Stored data:
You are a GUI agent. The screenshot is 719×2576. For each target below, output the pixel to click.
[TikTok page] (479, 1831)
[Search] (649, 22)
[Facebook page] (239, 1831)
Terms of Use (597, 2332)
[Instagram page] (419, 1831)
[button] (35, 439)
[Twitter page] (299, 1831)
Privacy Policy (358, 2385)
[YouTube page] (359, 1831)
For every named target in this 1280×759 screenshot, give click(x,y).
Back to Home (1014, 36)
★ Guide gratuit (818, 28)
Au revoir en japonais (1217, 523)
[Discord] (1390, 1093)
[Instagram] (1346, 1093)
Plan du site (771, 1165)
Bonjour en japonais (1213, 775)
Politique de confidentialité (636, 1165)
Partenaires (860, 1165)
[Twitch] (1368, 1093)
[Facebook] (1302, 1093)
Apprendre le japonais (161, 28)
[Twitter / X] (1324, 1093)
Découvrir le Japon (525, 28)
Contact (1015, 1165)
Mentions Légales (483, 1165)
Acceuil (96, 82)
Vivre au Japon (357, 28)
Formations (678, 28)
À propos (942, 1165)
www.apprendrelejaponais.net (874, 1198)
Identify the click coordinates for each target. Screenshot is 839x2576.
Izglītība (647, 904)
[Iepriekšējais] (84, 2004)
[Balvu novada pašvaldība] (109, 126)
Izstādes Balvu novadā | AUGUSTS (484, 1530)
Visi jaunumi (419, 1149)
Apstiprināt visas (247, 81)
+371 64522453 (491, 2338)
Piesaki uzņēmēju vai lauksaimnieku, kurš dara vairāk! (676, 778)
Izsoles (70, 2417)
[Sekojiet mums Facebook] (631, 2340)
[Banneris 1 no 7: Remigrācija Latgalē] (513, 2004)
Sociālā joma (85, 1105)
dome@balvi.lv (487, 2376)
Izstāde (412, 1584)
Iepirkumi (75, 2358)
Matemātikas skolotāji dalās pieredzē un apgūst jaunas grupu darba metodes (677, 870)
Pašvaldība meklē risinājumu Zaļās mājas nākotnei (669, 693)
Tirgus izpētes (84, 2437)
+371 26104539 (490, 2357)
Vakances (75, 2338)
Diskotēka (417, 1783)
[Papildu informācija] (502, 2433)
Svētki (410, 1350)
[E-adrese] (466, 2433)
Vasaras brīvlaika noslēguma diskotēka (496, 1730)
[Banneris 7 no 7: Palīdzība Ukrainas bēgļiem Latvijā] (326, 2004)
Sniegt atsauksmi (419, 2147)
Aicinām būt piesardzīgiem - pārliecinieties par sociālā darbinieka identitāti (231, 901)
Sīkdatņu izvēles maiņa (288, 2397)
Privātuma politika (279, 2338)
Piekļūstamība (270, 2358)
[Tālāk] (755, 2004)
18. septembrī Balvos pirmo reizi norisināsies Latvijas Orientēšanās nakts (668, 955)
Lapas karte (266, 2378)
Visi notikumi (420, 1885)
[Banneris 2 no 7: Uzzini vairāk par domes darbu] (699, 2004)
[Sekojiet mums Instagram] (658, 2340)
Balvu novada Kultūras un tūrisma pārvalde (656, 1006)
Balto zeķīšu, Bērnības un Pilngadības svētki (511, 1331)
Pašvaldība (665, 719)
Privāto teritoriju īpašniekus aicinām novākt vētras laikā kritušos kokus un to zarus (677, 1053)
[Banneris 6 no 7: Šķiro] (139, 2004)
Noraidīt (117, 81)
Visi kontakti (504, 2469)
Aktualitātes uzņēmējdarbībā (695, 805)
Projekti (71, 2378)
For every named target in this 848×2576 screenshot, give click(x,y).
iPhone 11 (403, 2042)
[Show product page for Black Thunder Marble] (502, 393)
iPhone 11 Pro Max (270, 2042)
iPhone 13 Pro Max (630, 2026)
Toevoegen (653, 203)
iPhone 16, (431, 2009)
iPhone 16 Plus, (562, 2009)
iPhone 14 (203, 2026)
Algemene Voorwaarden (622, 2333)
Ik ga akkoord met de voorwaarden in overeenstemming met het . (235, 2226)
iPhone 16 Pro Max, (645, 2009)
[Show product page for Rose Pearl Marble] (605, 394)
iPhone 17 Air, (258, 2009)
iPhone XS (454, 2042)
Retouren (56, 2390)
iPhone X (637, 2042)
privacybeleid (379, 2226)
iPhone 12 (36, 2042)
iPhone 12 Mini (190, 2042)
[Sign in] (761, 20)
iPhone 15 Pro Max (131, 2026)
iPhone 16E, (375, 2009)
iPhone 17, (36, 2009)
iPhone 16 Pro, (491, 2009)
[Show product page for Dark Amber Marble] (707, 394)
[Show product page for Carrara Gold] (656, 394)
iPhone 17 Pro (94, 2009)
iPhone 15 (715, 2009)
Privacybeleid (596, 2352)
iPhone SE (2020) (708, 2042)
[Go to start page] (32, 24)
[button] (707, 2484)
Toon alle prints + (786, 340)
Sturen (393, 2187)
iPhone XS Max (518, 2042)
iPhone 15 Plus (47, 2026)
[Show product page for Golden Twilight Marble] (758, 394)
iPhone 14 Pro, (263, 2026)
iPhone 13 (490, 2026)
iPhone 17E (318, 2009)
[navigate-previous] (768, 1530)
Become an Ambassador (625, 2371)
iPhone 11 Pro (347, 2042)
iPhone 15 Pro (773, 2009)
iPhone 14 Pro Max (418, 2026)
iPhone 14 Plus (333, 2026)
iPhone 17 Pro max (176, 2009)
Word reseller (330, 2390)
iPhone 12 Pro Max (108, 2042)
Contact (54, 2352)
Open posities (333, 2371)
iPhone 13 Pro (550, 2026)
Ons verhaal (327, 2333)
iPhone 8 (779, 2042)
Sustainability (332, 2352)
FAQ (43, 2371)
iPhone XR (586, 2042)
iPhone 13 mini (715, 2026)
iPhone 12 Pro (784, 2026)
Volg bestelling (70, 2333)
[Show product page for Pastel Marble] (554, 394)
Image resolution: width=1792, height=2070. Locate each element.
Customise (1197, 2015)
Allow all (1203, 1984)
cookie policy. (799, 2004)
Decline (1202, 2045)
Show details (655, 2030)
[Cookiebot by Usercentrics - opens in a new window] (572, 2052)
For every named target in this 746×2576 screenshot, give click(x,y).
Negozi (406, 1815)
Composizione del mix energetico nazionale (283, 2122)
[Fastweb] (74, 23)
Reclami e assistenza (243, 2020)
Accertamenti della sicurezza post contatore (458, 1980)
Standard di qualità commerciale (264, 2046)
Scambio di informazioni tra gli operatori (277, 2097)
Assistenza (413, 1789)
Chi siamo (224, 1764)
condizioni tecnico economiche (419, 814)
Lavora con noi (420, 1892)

TASK PROMPT:
Give back precisely the lines above that start at the line containing "iPhone XS (454, 2042)" and end at the line containing "[Show product page for Pastel", inclusive. No other lines belong in the output.

ANSWER SPACE:
iPhone XS (454, 2042)
Retouren (56, 2390)
iPhone X (637, 2042)
privacybeleid (379, 2226)
iPhone 12 (36, 2042)
iPhone 12 Mini (190, 2042)
[Sign in] (761, 20)
iPhone 15 Pro Max (131, 2026)
iPhone 16E, (375, 2009)
iPhone 17, (36, 2009)
iPhone 16 Pro, (491, 2009)
[Show product page for Dark Amber Marble] (707, 394)
[Show product page for Carrara Gold] (656, 394)
iPhone 17 Pro (94, 2009)
iPhone 15 (715, 2009)
Privacybeleid (596, 2352)
iPhone SE (2020) (708, 2042)
[Go to start page] (32, 24)
[button] (707, 2484)
Toon alle prints + (786, 340)
Sturen (393, 2187)
iPhone XS Max (518, 2042)
iPhone 15 Plus (47, 2026)
[Show product page for Golden Twilight Marble] (758, 394)
iPhone 14 Pro, (263, 2026)
iPhone 13 (490, 2026)
iPhone 17E (318, 2009)
[navigate-previous] (768, 1530)
Become an Ambassador (625, 2371)
iPhone 11 Pro (347, 2042)
iPhone 15 Pro (773, 2009)
iPhone 14 Pro Max (418, 2026)
iPhone 14 Plus (333, 2026)
iPhone 17 Pro max (176, 2009)
Word reseller (330, 2390)
iPhone 12 Pro Max (108, 2042)
Contact (54, 2352)
Open posities (333, 2371)
iPhone 13 Pro (550, 2026)
Ons verhaal (327, 2333)
iPhone 8 (779, 2042)
Sustainability (332, 2352)
FAQ (43, 2371)
iPhone XR (586, 2042)
iPhone 13 mini (715, 2026)
iPhone 12 Pro (784, 2026)
Volg bestelling (70, 2333)
[Show product page for Pastel Marble] (554, 394)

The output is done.